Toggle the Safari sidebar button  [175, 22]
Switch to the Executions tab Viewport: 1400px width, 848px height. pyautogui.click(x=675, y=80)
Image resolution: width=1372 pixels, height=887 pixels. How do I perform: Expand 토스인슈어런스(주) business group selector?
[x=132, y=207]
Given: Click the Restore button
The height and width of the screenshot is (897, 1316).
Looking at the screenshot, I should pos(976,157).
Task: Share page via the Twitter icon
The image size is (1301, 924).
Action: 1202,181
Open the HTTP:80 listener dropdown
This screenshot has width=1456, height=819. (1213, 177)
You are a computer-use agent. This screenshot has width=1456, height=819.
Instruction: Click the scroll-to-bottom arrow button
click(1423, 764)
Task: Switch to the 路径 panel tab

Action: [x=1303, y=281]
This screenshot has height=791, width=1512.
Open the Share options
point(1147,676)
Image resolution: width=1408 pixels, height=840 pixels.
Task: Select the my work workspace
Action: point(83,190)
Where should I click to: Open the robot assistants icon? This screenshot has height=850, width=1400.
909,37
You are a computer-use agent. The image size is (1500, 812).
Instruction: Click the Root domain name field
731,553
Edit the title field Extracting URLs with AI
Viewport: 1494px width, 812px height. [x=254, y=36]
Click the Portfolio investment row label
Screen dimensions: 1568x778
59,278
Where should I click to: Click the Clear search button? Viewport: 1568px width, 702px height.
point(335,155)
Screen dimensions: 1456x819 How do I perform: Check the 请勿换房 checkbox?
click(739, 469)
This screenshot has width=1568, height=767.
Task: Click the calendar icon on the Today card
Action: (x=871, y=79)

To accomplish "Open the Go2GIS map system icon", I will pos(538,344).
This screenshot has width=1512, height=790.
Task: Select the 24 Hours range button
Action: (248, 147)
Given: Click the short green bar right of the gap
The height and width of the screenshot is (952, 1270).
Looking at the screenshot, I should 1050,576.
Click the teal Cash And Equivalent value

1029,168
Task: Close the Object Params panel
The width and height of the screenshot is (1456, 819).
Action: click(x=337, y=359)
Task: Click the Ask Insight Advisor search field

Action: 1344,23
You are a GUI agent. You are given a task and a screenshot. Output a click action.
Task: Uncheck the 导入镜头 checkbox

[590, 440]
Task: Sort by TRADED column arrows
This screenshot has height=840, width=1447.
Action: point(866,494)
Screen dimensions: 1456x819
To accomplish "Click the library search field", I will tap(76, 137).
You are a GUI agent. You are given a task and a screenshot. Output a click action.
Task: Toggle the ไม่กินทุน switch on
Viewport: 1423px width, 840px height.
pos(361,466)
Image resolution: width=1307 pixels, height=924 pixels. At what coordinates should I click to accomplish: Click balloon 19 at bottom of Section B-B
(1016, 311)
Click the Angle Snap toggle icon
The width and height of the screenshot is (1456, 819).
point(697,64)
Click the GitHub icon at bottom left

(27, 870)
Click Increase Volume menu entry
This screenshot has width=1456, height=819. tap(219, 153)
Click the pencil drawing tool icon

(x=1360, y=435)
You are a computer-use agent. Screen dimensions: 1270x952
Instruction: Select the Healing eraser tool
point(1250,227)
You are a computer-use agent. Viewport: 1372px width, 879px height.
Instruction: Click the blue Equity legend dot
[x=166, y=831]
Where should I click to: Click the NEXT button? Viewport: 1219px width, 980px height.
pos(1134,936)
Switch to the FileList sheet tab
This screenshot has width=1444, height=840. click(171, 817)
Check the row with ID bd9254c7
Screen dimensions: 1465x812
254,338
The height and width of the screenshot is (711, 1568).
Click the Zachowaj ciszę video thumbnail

|---|

> **What this task involves**: Give the count of lines in the listing above that include "agent", with no other words.

> **Written response**: 6